-- START DOCUMENT --

A motorist travelling northbound through New Jersey along Interstate 295, which tracks the east bank of the Delaware River from the Delaware Memorial Bridge, passes opposite Philadelphia, and ends a short ways beyond Trenton, might think he or she is in Europe, based strictly on fleetingly observed exit signs rather than any resemblances evoked by the surrounding flatlands. Turn-off markers for towns such as Florence, Mantua, Berlin, Swedesboro, and even Runnemede flash by, creating an allusive and elusive sense of déjà vu. The most attention-getting sign, however, for this readership at least, does have a truly European connection. It’s the one for “Hessian Avenue,” and it commemorates the approximate approach-route traversed in 1777 by Col. Carl von Donop and his 1200 seasoned professionals drawn from three grenadier battalions, a fusilier regiment, and the corps of Jägers. They were headed towards their fatal and futile assault on the determined defenders of Fort Mercer, a critical link in the riverine defensive network that threatened to choke off the British high command’s ability to adequately supply its troops and the residents of occupied Philadelphia.

-- END DOCUMENT --
-- START LISTED ENTRIES --

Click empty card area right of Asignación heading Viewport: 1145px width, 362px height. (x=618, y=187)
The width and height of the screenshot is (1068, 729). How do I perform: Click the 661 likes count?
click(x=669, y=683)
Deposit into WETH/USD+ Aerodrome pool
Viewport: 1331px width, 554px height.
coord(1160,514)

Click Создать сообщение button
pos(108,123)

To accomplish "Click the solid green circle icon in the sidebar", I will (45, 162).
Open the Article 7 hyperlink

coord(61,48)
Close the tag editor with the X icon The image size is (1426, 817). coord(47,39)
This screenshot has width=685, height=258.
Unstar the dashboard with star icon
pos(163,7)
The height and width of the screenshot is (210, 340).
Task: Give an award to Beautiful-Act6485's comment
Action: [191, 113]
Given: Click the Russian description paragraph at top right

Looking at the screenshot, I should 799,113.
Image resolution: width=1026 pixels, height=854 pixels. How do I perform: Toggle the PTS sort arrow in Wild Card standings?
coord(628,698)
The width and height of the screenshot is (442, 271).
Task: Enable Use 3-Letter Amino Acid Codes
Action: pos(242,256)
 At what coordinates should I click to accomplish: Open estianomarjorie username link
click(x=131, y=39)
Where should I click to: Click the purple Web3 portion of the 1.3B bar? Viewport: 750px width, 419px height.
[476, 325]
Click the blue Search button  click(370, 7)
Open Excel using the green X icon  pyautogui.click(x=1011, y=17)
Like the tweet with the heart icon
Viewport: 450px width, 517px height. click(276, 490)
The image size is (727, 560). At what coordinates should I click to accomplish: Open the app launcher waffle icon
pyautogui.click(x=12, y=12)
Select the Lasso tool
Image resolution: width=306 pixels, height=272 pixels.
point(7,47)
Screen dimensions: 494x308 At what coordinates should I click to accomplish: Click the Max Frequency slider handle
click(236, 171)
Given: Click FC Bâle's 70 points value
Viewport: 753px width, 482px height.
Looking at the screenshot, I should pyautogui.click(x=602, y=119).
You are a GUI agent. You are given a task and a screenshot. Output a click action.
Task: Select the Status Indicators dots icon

-- END LISTED ENTRIES --

STATED TASK A - In the passage about Hessian Avenue, how many men did Col. Carl von Donop lead toward Fort Mercer?
STATED TASK B - Translate this sentence from the passage about Hessian Avenue into Spanish: "The most attention-getting sign, however, for this readership at least, does have a truly European connection."

WORKED SOLUTION A - 1200

WORKED SOLUTION B - Sin embargo, la señal que más llama la atención, al menos para estos lectores, sí tiene una conexión verdaderamente europea.